After being convicted of driving while intoxicated (Vehicle and Traffic Law § 1192[3]), defendant was sentenced on 4 May 2006 to three years of probation. The condition provided in the probation was for a term of 60 days in jail, and a fine. He served the imprisonment term and was thereafter released. On 2 June 2009, he admitted to a violation of probation. During the course of the admission proceeding, the District Court promised the defendant that he would sentence him to an additional 60 days incarceration in addition to the first 60 days he already served because of drunk driving, and terminate him from probation. On 8 June 2009, the sentencing date, the District Court imposed on him the sentence as what promised on June 2. The criminal defense counsel asked the court for the possibility of the Stop DWI facility to which the court issued a commitment sheet dated 8 June 2009 that stated “count 1, 60 days in SCJ in Stop DWI”. On that day, the defendant was first taken to the Suffolk County Jail and then released. He was released because the jail personnel understood his sentence to be simply 60 days, as opposed to an additional 60 days, and credited him with the time applicable to his original 60-day jail term.

After learning of the defendant’s release, the District Court first held an informal hearing with defense counsel and the prosecutor on 11 June 2009, and then held a formal resentencing proceeding in the presence of the defendant on 17 June 2009. It resentenced defendant to “120 days in jail which is an additional 60 days to the 60 days sentence that he already served”. The court imposed the resentence over a protest by the defendant that the resentencing violated CPL 430.10, and over the People’s agreement that the resentencing was improper. The court issued a new commitment sheet dated 17 June 2009 that stated “count 1. 120 days in SCJ with credit for time served”.

Defendant now argued that the resentencing violated (1) CPL 430.10, (2) the prohibition against double jeopardy, and (3) the requirements of due process. And the People agreed that the resentencing was both statutorily and constitutionally infirm.

(1) The Court rejected the statutory claim, which is preserved. Criminal Procedure Law section 430.10 (sentence of imprisonment not to be changed after commencement) provides: “Except as otherwise specifically authorized by law, when a court has imposed a sentence of imprisonment and such sentence is in accordance with law, such sentence may not be changed, suspended or interrupted once the term or period of the sentence has commenced.”

Despite the restriction imposed by CPL 430.10, courts retain the inherent power to correct their records. Where the correction relates to mistakes, or errors, which may be termed clerical in their nature, or where it is made in order to conform the record of the case to the truth” In this case, the District Court’s intent was to impose a sentence of an additional 60 days for the violation of probation which was apparent from the face of the records of the violation of probation proceeding and the original sentencing for the violation of probation. Thus, the resentencing for the violation of probation was permissible.

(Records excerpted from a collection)
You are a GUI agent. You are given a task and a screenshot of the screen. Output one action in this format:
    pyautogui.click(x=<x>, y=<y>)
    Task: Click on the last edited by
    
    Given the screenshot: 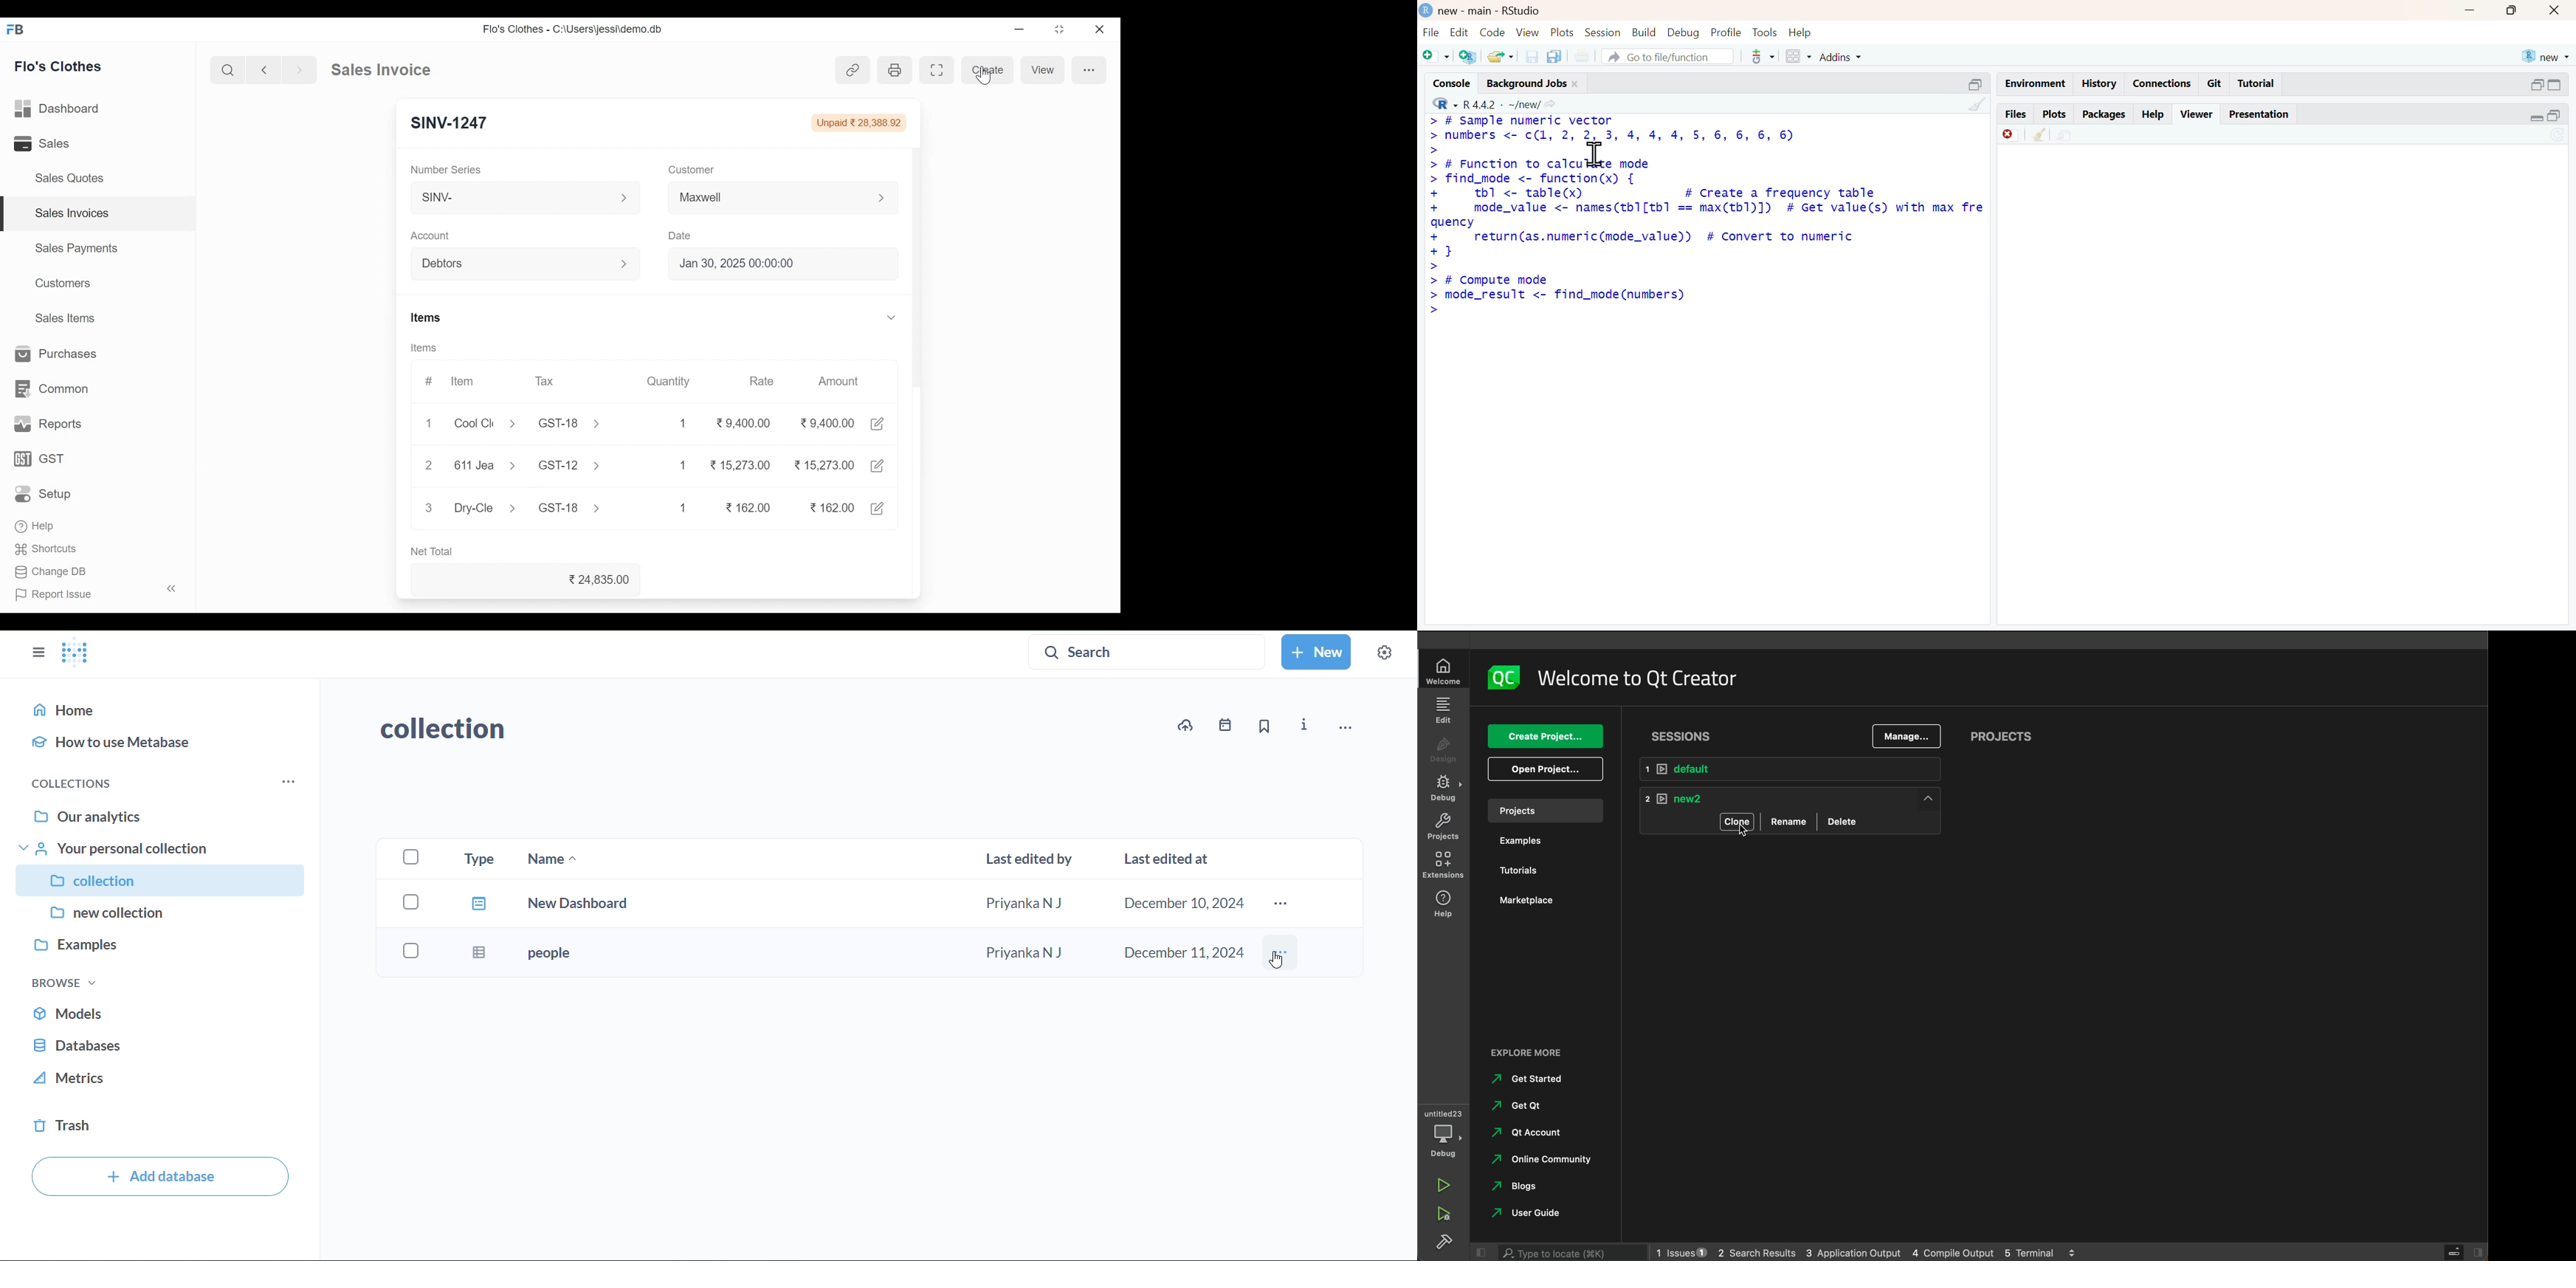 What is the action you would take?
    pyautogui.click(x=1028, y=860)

What to do →
**1)** How would you translate the sentence "He served the imprisonment term and was thereafter released." from the case summary into Spanish?
**2)** Based on the case summary, what are the answers to these questions?
(a) On what date was the defendant first sentenced to three years of probation?
(b) On what date did the District Court hold the formal resentencing proceeding with the defendant present?
(c) What power do courts retain despite the restriction imposed by CPL 430.10?

Task solutions →
**1)** Cumplió la pena de prisión y después fue puesto en libertad.

**2)**
(a) 4 May 2006
(b) 17 June 2009
(c) The inherent power to correct their records